Financial Times FT.com

Running like clockwork

By David Pilling

Published: July 6 2007 17:45 | Last updated: July 6 2007 17:45

I am not a regular on the A-Train, but I suspect Tokyo’s subway system is more ruthlessly punctual. Several years ago, on a business trip to Japan, I made the awful faux pas of clipping the stiletto heel of my rather stern interpreter with my own shoe as we were about to board a train. I watched, in horror, as her patent leather footwear gently spiralled onto the track, leaving her standing on one leg, like a stranded flamingo.

A guard was summoned and, after examining a fabulously intricate timetable, he jumped onto the track to retrieve the lost shoe. Coming from London, I couldn’t see the point of checking a schedule, especially as the trains were arriving every two or three minutes. Where I come from, a timetable would have provided little, if any, clue as to whether the next District line train would arrive in 15 seconds (splat) or 15 minutes.

After living in Tokyo for five years I have learnt that even crowded commuter trains run to the second. I have literally set my watch by a bullet train’s scheduled arrival time.

Japan’s legendary efficiency has little to do with technology – as is sometimes supposed – and much more to do with people’s attitude to work. If you watch Tokyo’s subway guards, you’ll notice that they run everywhere, as if they were on army manoeuvres. So do waiters and waitresses. And post office staff.

Everywhere you look, the Japanese work with a speed and efficiency that cannot fail to produce puzzled (if admiring) head-shaking from outsiders. Construction workers perform callisthenics to recorded music before starting their 6am shift with a company song and a deep bow to their supervisor. Assembly workers practise ways of eliminating unnecessary movements that might cost fractions of a second when they could be building cars or photocopiers. I once visited a Canon assembly plant outside Shanghai fitted with an electronic sensor to ensure that staff entered the factory floor at optimum speed. About a year later, anti- Japanese riots swept across China – though this may have been purely coincidental.

For the foreigner living in Tokyo, all this efficiency is a joy to sit back and behold. But is the Japanese dedication to work entirely healthy?

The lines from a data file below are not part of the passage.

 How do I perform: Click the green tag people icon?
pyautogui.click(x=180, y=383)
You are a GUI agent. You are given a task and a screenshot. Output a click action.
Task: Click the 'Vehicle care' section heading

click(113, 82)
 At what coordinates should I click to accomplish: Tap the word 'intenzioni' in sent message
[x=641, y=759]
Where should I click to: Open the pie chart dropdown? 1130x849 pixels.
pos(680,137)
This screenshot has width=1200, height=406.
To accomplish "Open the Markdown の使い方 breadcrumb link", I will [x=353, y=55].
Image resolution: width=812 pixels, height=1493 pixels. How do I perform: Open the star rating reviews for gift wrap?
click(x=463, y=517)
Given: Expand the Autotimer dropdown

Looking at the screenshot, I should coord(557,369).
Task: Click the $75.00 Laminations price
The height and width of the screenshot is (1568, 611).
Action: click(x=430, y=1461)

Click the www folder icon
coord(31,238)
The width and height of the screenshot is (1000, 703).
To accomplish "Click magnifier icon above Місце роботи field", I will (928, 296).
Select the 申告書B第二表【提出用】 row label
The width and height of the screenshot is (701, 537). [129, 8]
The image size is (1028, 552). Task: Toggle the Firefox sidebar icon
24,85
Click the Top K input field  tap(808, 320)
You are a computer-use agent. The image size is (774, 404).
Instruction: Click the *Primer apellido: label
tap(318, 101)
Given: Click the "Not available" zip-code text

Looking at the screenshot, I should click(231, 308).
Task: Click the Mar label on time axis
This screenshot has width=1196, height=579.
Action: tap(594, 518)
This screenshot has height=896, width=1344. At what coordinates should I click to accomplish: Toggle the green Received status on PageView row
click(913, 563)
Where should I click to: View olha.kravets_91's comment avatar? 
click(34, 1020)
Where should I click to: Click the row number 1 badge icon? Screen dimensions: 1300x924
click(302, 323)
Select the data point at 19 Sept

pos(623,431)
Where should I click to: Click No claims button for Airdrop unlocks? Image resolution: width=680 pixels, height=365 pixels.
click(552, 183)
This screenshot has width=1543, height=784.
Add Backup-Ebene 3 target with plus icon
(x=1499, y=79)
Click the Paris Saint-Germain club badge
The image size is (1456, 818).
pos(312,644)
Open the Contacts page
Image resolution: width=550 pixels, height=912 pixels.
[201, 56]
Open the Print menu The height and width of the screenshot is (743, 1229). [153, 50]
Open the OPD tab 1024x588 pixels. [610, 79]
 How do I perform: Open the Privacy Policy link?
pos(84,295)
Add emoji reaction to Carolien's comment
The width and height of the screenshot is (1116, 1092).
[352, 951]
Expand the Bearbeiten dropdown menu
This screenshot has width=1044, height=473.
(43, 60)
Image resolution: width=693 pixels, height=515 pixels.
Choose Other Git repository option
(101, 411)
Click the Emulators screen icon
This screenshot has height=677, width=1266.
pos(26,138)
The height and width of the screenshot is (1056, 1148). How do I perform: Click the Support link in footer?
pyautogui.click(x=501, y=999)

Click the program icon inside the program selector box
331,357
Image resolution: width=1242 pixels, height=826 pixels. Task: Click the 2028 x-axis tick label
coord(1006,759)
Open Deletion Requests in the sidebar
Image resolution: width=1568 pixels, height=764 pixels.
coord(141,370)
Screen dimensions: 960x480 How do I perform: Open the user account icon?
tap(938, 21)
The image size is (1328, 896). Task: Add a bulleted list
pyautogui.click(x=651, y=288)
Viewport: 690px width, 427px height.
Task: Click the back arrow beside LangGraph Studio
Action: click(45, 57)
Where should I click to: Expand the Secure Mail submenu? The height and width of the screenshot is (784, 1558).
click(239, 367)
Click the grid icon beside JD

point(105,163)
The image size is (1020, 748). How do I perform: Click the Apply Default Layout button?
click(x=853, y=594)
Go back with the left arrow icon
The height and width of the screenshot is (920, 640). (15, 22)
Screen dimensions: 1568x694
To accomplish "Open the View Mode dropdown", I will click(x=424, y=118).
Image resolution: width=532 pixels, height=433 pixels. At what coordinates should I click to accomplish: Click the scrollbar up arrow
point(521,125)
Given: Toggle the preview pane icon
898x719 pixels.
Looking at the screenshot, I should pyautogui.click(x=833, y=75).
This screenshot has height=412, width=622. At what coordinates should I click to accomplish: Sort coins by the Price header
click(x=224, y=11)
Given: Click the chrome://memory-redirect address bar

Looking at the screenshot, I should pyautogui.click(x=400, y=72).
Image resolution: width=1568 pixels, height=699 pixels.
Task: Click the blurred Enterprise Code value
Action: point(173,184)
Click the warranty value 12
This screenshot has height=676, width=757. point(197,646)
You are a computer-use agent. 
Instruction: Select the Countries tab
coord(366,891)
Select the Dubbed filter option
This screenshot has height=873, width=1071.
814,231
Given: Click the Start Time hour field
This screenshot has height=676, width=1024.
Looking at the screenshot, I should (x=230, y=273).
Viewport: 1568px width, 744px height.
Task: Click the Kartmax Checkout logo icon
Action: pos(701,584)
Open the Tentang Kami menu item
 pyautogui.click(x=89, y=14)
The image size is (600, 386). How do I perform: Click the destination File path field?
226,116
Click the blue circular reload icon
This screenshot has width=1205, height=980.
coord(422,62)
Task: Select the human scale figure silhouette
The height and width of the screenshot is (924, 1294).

Of late, there has been a spate of television programmes on the subject of work-life balance. Tellingly, the phrase is usually rendered in the katakana script used for imported concepts. One Japanese ex-colleague recently pulled her new boss aside, saying she wanted to discuss her quality of life. When he objected to her using an English term, she said it took her 30 seconds to work out how to say “quality of life” in Japanese.

Another woman, a government employee, tells me she gets up at 5.30am every morning to prepare her husband’s breakfast, which they eat together for 20 minutes (or was that 22?) before he dashes to work. By the time he returns, near midnight, she is fast asleep. “My son sees so little of his father that when my husband tries to hug him, he says: ‘Daddy, yuk.’”

Part of the problem is overtime. Junior staff sit around shuffling papers, reluctant to leave the office until their boss makes his move. Bosses often stay only because they don’t want subordinates to think they are shirkers.

A director at the ministry of trade and industriousness tells me there is an emerging consensus that life is just as important as work: “When I was younger, I always left the office at 1 or 2am. Now things are much better,” he says brightly; “I usually leave by midnight at the latest.”

I discussed the subject a few weeks ago with Akie Abe, wife of the prime minister. In the press, Mrs Abe is portrayed as someone who lives life to the fullest. It turns out she spends much of her time trudging around the country drumming up support for her husband. The couple are lucky to eat together, even on the weekend. “In that sense we are living separate lives,” she said.

Yet Japanese working practices  are changing fast. Largely due to corporate restructuring, the number of part-time employees has rocketed to about 30 per cent of the workforce. The problem is that part-time workers, often disparagingly known as freeters – a Japanese corruption of “free” and “arbeiter” – are seen as little better than work-shy bums.

Never mind that many had no alternative in the 1990s hiring freeze and that others have deliberately chosen to sacrifice income and security for flexibility and free time. A visit to a Starbucks or an ultra- efficient call centre will quickly disprove any prejudice that freeters are less diligent than full-timers.

In a recent discussion on changing work practices, one panellist said freeters were “a backward-looking group”. To be sure, there is nothing glamorous about being trapped in a low-paid, dead-end job. Yet many of Japan’s freeters, in their reassessment of work-life balance, point the way as much to the future as to the past.